[Pixel coordinate grounding data]
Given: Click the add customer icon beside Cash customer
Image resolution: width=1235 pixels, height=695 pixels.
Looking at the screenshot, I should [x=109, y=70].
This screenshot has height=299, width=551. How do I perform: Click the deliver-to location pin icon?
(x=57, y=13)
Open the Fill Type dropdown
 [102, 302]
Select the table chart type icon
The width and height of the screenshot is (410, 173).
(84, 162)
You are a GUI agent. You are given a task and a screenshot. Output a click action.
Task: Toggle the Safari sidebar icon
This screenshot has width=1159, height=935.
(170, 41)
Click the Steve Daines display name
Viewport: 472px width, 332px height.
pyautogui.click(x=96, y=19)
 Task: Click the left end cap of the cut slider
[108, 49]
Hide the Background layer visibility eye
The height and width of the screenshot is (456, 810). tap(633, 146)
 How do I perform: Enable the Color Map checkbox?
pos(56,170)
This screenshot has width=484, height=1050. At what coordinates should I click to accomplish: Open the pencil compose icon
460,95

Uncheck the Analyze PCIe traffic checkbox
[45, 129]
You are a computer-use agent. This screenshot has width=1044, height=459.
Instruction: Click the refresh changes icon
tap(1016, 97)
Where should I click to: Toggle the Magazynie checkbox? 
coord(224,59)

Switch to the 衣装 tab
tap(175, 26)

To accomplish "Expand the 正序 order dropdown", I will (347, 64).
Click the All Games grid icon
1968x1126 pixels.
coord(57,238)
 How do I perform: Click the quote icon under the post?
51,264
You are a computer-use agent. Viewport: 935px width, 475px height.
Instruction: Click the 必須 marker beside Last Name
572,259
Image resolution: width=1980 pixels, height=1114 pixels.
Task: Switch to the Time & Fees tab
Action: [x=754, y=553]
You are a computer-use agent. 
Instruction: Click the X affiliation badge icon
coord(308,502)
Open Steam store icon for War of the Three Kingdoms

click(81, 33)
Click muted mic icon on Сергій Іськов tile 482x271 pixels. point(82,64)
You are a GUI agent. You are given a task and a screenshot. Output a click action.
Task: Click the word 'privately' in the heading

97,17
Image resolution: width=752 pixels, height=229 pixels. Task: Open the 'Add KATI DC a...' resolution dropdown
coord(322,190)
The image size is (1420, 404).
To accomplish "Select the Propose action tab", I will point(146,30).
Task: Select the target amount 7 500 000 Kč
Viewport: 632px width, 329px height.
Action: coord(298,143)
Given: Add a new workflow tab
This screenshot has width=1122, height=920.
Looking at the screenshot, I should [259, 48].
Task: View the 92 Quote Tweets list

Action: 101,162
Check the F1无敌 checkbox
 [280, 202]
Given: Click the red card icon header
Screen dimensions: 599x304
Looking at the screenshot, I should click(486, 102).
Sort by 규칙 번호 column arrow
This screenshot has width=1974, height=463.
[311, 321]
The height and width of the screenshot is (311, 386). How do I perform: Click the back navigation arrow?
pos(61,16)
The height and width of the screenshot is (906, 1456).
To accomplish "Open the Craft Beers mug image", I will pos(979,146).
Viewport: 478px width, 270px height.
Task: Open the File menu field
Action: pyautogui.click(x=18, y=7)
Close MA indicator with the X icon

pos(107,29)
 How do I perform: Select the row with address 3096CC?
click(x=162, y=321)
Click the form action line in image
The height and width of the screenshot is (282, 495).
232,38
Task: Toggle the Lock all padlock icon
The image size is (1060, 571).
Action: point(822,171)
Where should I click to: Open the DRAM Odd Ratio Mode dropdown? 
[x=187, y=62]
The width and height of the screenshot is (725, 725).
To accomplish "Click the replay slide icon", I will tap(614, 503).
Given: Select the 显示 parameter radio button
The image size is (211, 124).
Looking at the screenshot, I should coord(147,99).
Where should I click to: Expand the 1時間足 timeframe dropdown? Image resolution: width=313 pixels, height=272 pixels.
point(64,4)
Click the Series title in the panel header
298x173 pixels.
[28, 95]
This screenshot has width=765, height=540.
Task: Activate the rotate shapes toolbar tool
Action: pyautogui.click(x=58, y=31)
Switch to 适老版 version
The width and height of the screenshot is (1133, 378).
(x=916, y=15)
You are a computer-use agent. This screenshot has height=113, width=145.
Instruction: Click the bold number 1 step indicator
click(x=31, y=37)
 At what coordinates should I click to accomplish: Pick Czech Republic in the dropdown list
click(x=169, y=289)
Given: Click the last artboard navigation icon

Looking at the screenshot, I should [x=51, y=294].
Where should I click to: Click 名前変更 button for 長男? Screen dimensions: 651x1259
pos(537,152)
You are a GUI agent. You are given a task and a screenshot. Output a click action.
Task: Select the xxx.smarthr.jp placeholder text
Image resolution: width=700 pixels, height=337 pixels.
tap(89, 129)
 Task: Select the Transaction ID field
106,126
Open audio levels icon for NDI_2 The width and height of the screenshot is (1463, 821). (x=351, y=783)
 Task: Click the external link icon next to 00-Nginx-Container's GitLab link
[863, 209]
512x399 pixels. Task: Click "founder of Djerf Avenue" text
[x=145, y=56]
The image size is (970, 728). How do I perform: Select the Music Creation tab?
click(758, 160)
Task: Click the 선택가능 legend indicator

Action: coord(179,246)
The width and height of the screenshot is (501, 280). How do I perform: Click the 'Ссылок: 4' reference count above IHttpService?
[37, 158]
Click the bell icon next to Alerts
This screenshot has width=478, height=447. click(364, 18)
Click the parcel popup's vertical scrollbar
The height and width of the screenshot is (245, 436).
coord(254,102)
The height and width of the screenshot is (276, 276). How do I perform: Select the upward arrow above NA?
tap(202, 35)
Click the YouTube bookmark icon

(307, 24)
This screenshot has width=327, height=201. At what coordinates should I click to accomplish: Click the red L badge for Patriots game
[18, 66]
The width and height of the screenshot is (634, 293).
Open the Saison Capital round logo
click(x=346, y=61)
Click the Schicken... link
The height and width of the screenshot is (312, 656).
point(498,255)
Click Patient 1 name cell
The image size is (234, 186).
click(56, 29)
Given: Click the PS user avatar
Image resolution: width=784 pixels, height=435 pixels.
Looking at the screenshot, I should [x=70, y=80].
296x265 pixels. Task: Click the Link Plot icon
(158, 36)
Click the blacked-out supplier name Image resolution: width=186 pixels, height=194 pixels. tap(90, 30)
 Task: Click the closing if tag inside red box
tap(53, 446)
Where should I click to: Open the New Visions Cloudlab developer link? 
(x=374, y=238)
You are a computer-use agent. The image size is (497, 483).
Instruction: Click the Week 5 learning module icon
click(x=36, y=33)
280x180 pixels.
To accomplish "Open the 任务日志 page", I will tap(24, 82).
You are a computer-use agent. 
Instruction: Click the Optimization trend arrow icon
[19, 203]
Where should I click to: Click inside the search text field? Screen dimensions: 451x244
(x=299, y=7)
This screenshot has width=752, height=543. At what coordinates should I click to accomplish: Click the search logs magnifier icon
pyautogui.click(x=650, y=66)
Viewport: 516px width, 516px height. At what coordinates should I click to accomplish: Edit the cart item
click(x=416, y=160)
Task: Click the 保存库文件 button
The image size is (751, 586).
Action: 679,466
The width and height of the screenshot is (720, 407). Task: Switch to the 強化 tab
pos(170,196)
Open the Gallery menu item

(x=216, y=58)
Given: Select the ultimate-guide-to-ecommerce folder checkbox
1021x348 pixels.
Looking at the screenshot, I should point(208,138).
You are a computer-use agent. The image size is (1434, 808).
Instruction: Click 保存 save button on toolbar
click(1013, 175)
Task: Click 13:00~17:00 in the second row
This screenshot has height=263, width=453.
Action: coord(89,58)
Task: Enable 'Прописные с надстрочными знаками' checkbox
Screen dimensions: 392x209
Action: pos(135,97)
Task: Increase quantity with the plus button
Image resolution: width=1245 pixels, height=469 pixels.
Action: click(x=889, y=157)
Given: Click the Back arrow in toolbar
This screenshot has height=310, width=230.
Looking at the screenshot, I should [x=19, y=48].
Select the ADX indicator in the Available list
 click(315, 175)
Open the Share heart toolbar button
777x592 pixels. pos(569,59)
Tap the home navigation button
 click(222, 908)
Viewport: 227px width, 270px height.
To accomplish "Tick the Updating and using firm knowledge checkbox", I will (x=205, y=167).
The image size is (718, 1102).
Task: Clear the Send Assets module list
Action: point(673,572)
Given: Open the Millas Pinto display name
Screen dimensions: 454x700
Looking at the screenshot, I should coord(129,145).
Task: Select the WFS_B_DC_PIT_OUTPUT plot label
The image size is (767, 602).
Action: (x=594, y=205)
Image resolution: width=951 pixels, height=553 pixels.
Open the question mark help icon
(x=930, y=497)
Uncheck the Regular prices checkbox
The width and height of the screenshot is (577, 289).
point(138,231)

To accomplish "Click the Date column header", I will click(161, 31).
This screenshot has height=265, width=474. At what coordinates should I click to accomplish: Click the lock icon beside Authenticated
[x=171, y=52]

_Instructions for the task_. Extract exactly and only the lines above from the line containing "Given: Click the red card icon header" through the line containing "The height and width of the screenshot is (906, 1456).", both end lines included.

_Exercise answer_.
Given: Click the red card icon header
Screen dimensions: 599x304
Looking at the screenshot, I should click(486, 102).
Sort by 규칙 번호 column arrow
This screenshot has width=1974, height=463.
[311, 321]
The height and width of the screenshot is (311, 386). How do I perform: Click the back navigation arrow?
pos(61,16)
The height and width of the screenshot is (906, 1456).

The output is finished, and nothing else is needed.